Friday, March 5, 2010

Developers Mix and Match Agile Approaches

A pair of recent studies by leading dev industry research firms confirm what many developers long suspected: Agile programming methodologies are hot, and getting hotter.

According to the 2009 North American Development Survey, published in November 2009 by Evans Data Corp. (EDC), the number of developers making use of Agile programming techniques in some part of their work increased by 9 percent between fall 2008 and fall 2009. According to the survey, Agile and the related Scrum and eXtreme methodologies are the primary approach for 39 percent of responding developers, making Agile development the dominant methodology in North America. Waterfall development, by contrast, is the primary methodology of 16.5 percent of respondents.



Forrester Research Inc., in its January 2010 report, "Agile Development: Mainstream Adoption Has Changed Agility," found that up to 35 percent of respondents described their development process as Agile. Notably, Agile adoption is about equivalent in both larger and smaller development shops, indicating broad acceptance of the approach.

The size and scale of adoption surprises Dave West, senior analyst at Forrester and one of the authors of the January report.

"The numbers are pretty impressive across the board, and when talking to developers the numbers stay the same, across the size of company or industry, at something in the region of 30 percent," West explains. "The reason why this surprises me is that developers historically have always shunned process, believing that it's the province of managers, QA people or the business analyst."

Hyping Hybrid
The Forrester report urges dev shops to consider blending Agile and traditional programming methods in what Forrester calls a "hybrid approach." Forrester found that hybrid approaches are well suited to organizations that must fit Agile within broader release cycles, address governance and compliance requirements, and prioritize delivery of elements -- like documentation -- that go beyond software. According to Forrester's survey, more than one-third of Agile shops already employ a hybrid approach, deliberately mixing Agile with non-Agile methodologies.

The Forrester report also found that as dev teams advance in their Agile maturity, the amount of non-Agile activity tends to decrease, though not disappear entirely. The pattern reflects a pragmatic approach to Agile adoption, according to the study.

"Most teams are not adopting Scrum, eXtreme Programming or another specific Agile approach but are embracing Agile as an ethos or philosophy and cherry-picking the best bits from many different process models to develop a formula unique to their own situation," the authors wrote in the Forrester report.
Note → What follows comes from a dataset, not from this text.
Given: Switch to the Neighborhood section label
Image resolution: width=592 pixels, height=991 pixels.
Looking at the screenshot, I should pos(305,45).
EDC CEO Janel Garvin says hybrid approaches are very common in larger shops, which typically have relied on the waterfall method for complex projects. Garvin says that new software change and configuration management (SCCM) tools enable this approach by supporting both iterative and fully architected programming methods.

Going Hybrid

The Forrester Research Inc. report concludes that hybrid Agile approaches can enable faster, more flexible and higher-quality application development. To achieve these benefits, Forrester recommends:

Provide teams with the support to adopt the right Agile mix: Get an experienced Agile coach to help with decision making.Focus on measurement to help provide direction: Emphasize business value, measured progress, and quality and risk management.Start with team principles and build practices, then move on to adopt other practices: Building on core concepts enables additional practices associated with testing, measurement and planning down the road.Involve architecture teams in the process: Resist the temptation to focus only on issues of delivery, and engage architects immediately as active team members.

The EDC survey reveals widespread support for mixed Agile/non-Agile development. Nearly 60 percent of surveyed developers said they employ one or more aspects of Agile methodology in their work.
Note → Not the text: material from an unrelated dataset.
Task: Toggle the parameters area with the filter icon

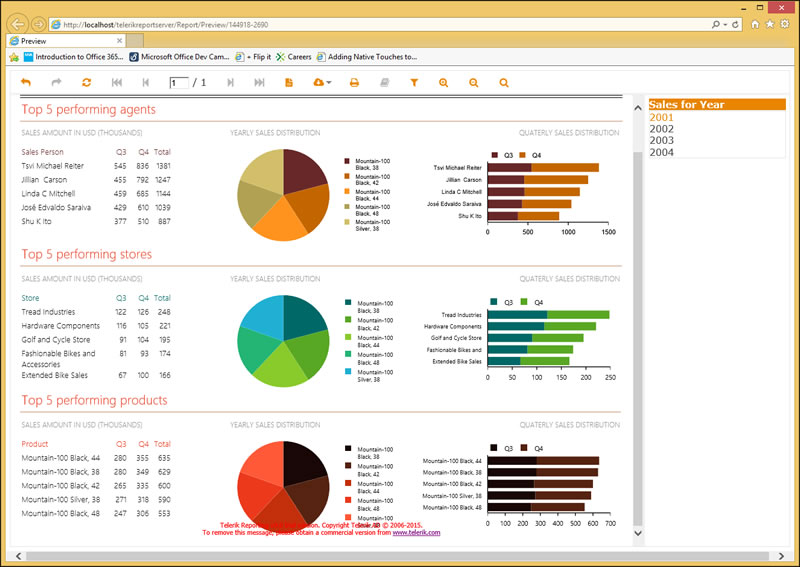Action: click(x=414, y=82)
Ryan Martens is chief technology officer of Agile development solutions and consulting firm Rally Software Development Corp. He says hybrid approaches appeal to larger organizations because disparate teams are able to work on different time cycles. "The teams that are running Agile might do three or four cycles in comparison to a larger middleware team or back-end team that runs only one cycle," Martens explains.
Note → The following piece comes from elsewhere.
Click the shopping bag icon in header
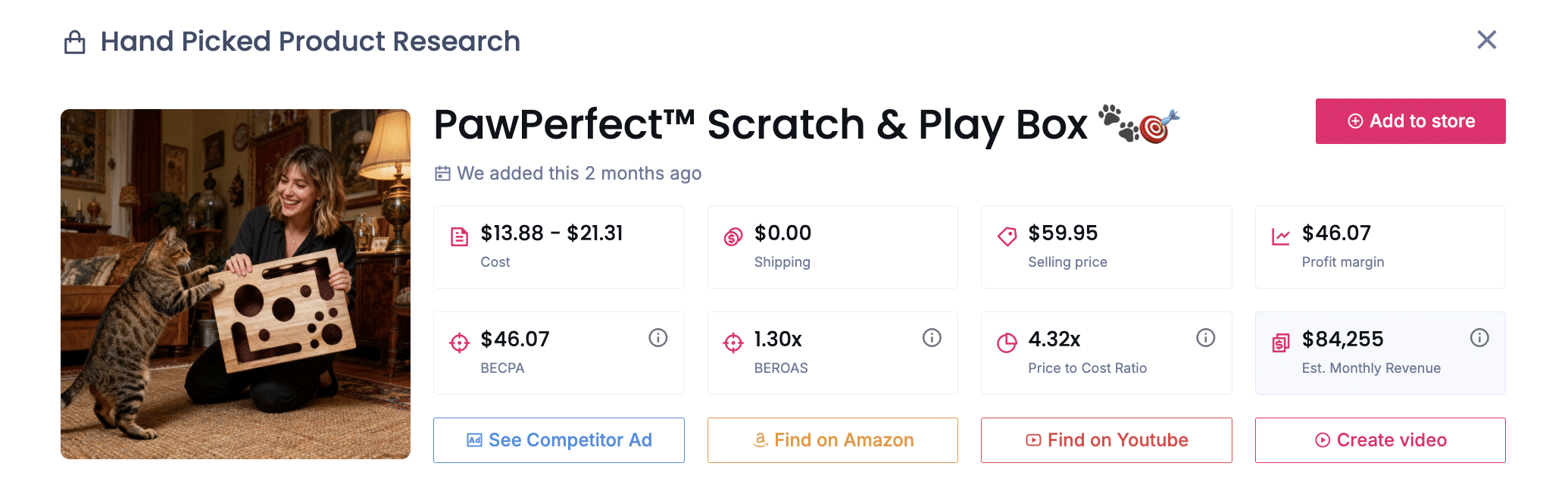The width and height of the screenshot is (1568, 485). click(74, 42)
A hybrid approach does pose some challenges. West notes that teams sometimes apply an Agile methodology only where it's easy to do so, rather than where it's really needed. And Martens points out that when teams don't fully understand what's going on, it can create adversarial situations.

"If you're intentional about what you're doing and share and let everybody understand and have awareness of what's going on, it's pretty easy to confront those issues," Martens says. "This doesn't have to be hard -- you just have to be intentional about it. But if you're unintentional about it, that's when things degrade into 'us versus them.'"

Microsoft Making Moves
According to Garvin, .NET developers are less likely to be devoted to Agile methodologies than their Java counterparts. "Even casual Java users are more likely to use the Agile model than .NET developers," Garvin says.

Microsoft is working to change that. Matt Nunn, Microsoft's group project manager for Visual Studio Team System, says Visual Studio 2010 is designed to give dev teams flexibility in adopting programming approaches. He singles out collaboration features for code sharing and peer review, as well as features like deep traceability and project monitoring and management resources.